How do I know if my climate and growing conditions are suitable for a specific variety?
The most reliable way is to look for published trial data from regions with a similar climate profile to yours — comparable chill hours, temperature ranges, rainfall patterns, and soil types. Reputable breeders and variety owners will typically have evaluated their varieties across diverse environments and can provide location-specific performance data. If regional data is limited, consider running small-scale trial plantings before committing to a large commercial block, and consult directly with the variety owner or a local horticultural advisor who understands your specific conditions.
What should I look for in a licensing agreement before joining a club variety program?
Before signing a club variety licensing agreement, pay close attention to the supply management structure — specifically how production volumes are allocated, how pricing is coordinated, and what quality standards you are contractually required to meet. Understand the duration of the agreement, the renewal terms, and any exit clauses, since these commitments can span the productive life of your orchard. It's also worth asking about the marketing investment the club makes on behalf of growers, as the strength of the brand-building program is one of the primary reasons to choose a club variety over an open one.
Can disease-resistant varieties really match the taste and appearance of conventional high-performing varieties?
Modern breeding programs have made significant strides in combining strong disease resistance with excellent eating quality and commercial appearance — the two are no longer mutually exclusive. Advances in marker-assisted selection allow breeders to identify and combine resistance traits with desirable flavour and texture characteristics much earlier in the breeding cycle, without the compromises that older disease-resistant varieties sometimes carried. The key is to look for varieties that have been evaluated in consumer tasting panels alongside agronomic trials, so you have evidence of both dimensions rather than relying on one or the other.
How important is intellectual property protection when evaluating a variety for long-term commercial viability?

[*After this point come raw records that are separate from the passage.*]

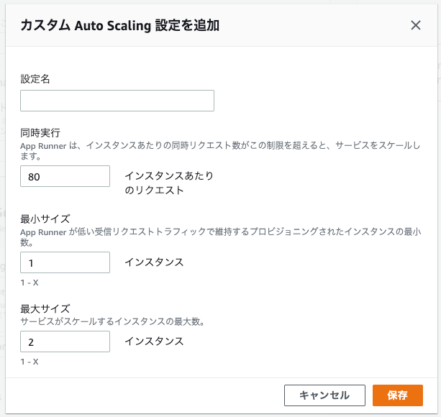Viewport: 441px width, 417px height.
Task: Click インスタンス unit next to 最小サイズ field
Action: pos(154,262)
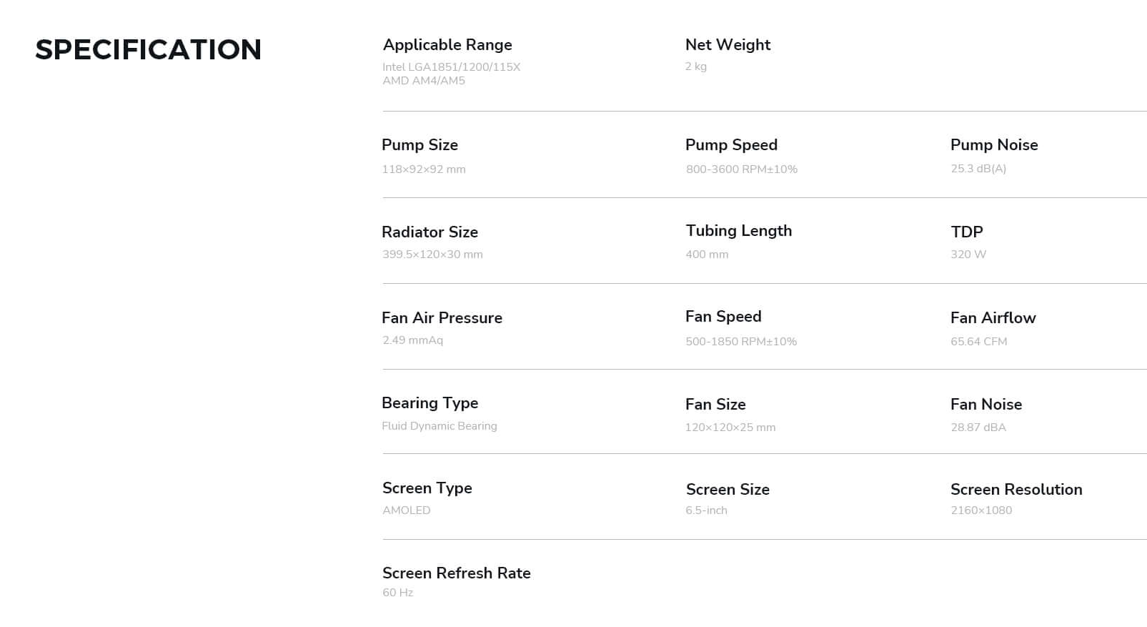Viewport: 1147px width, 627px height.
Task: Select the 28.87 dBA fan noise value
Action: [978, 427]
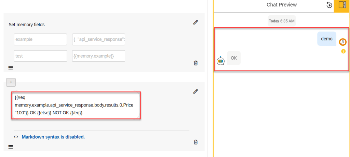Edit the Set memory fields action
The image size is (350, 157).
pyautogui.click(x=196, y=23)
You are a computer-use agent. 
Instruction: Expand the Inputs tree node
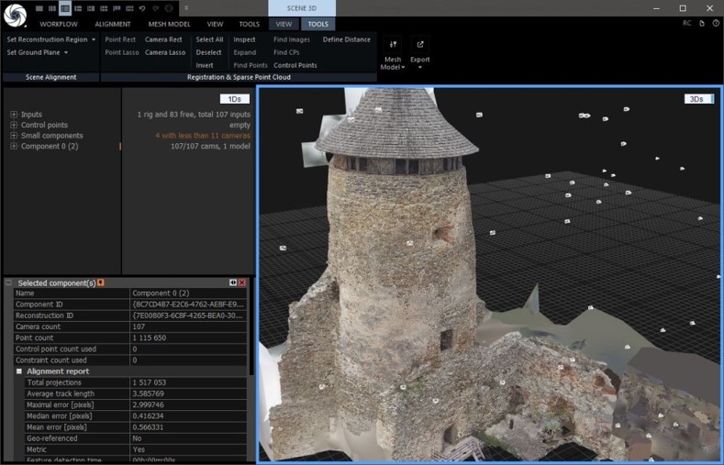[14, 115]
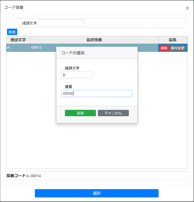Click the コードの追加 popup title bar

click(x=97, y=53)
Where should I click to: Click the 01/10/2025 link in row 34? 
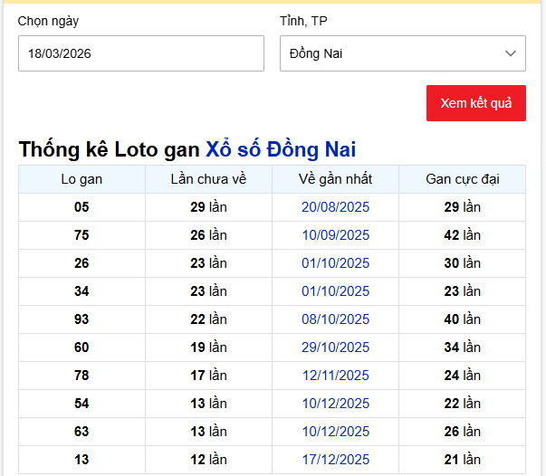pyautogui.click(x=335, y=291)
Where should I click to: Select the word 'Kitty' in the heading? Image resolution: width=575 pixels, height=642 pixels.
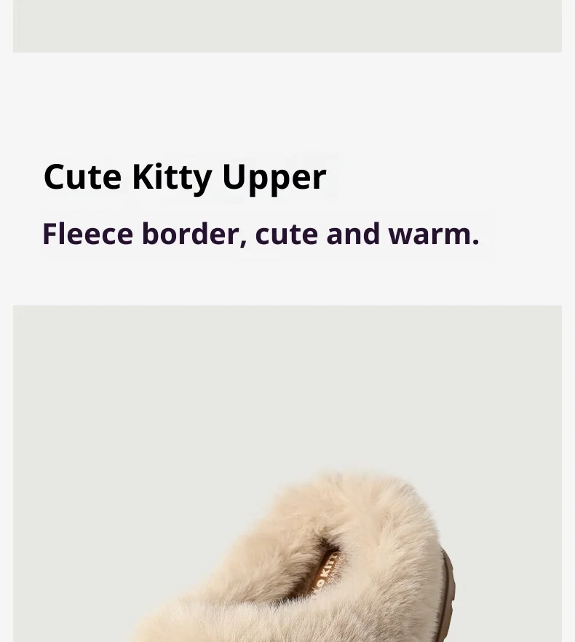point(173,179)
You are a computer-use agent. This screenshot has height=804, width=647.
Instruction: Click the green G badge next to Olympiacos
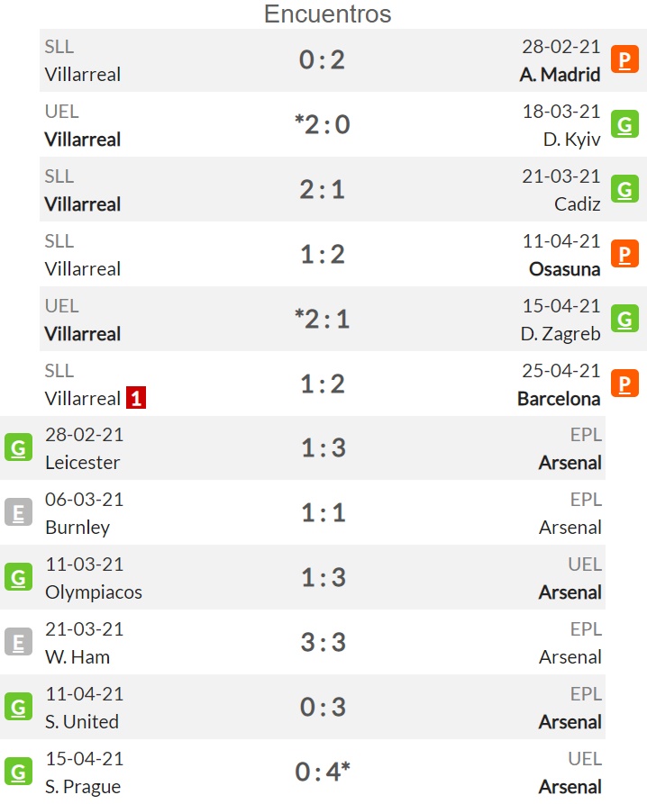tap(18, 577)
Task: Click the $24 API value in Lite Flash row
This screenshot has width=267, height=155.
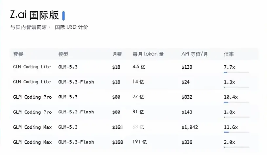Action: click(186, 82)
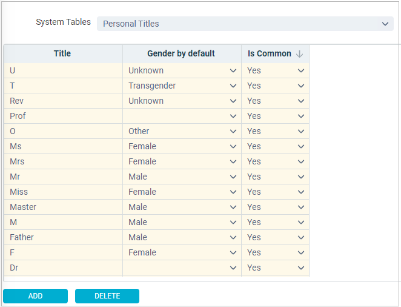Open gender dropdown for the Prof row
401x307 pixels.
coord(233,116)
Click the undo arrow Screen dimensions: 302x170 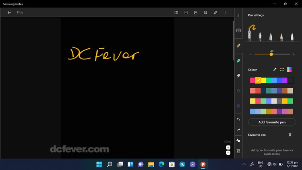point(238,120)
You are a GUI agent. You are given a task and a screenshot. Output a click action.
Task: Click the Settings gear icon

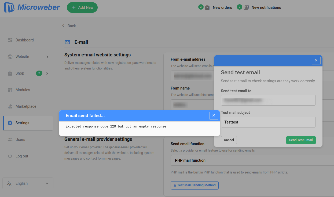pos(10,123)
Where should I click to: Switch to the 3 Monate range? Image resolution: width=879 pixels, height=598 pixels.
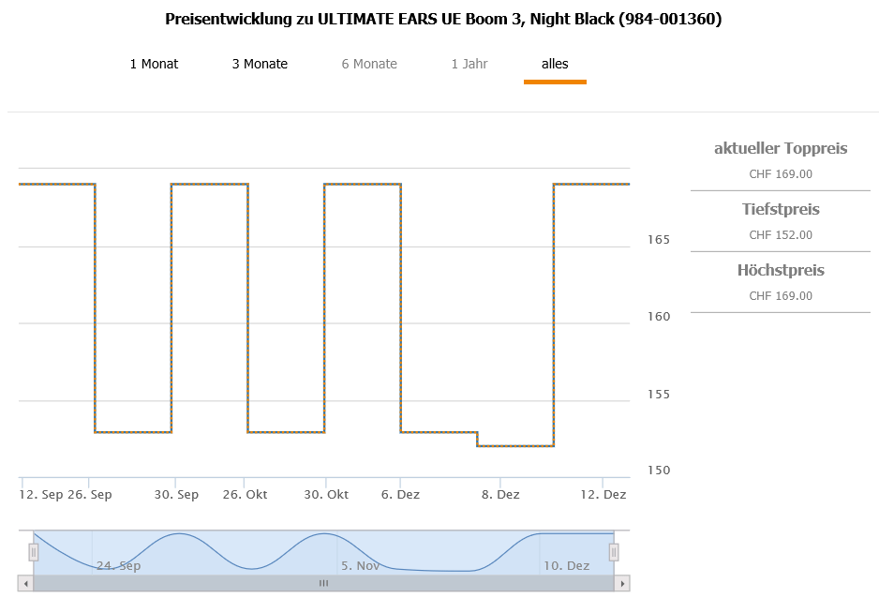pos(260,64)
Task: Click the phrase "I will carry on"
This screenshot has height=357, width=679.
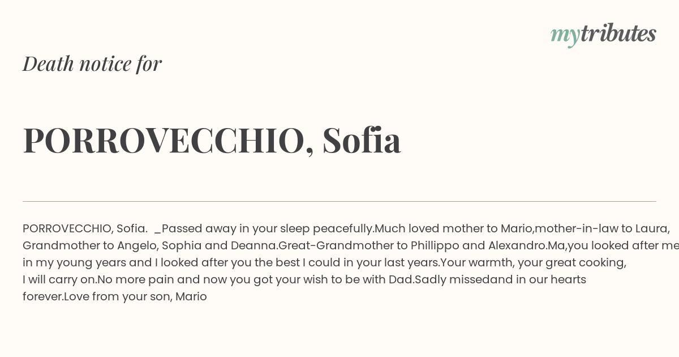Action: 58,279
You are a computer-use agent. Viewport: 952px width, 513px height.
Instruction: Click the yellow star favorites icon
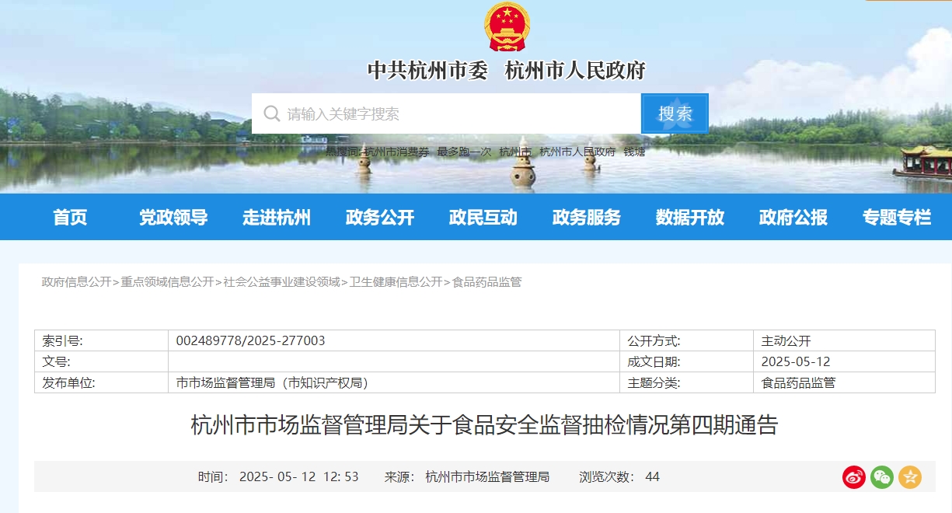(910, 477)
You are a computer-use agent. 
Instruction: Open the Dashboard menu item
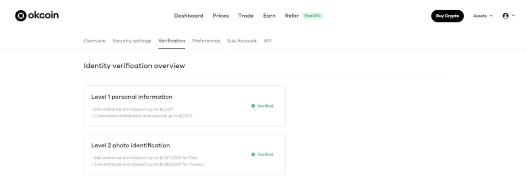click(x=188, y=16)
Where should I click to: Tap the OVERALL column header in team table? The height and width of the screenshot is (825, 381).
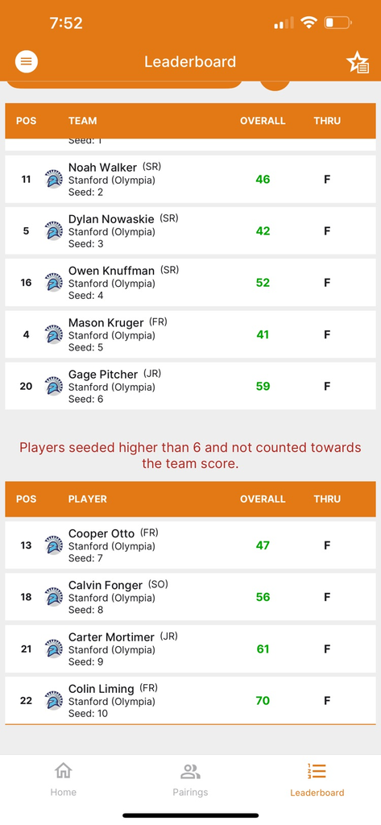point(263,121)
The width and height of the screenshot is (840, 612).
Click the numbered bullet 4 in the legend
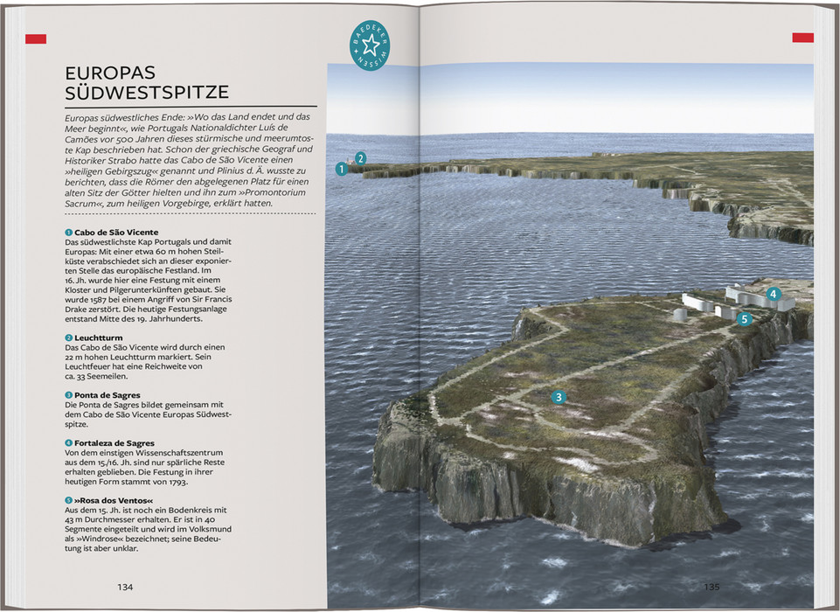pos(69,443)
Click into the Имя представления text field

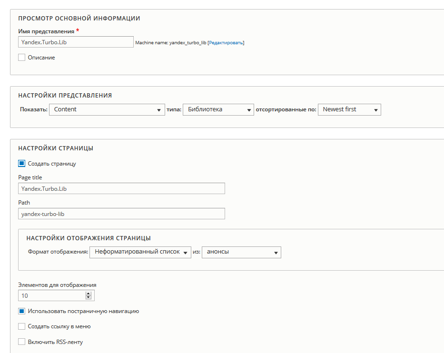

IP protection is a strong indicator of long-term commercial viability because it directly determines whether the variety owner and marketing partners can sustain investment in brand building, quality control, and supply management. Without plant variety rights or patent protection, there is nothing to stop competitors from propagating and selling the same variety at scale, which typically leads to oversupply and eroding margins — the same dynamic that undermines many open varieties over time. When assessing a new variety, confirm that IP protection is in place in your target markets, not just in the country of origin.
What's the best way to get started if I'm considering switching to a new apple variety or expanding my portfolio?
Start by clearly defining your goals — whether that's higher margins, reduced input costs through better disease resistance, access to premium retail channels, or greater supply flexibility through improved storability — since different priorities will point you toward different varieties. From there, request multi-season trial data and consumer preference research from variety owners or breeders, and speak with other growers who have already planted the variety commercially in conditions similar to yours. Engaging directly with a breeder or variety specialist early in the process can save significant time and help you avoid costly commitments to varieties that aren't well-suited to your operation or market.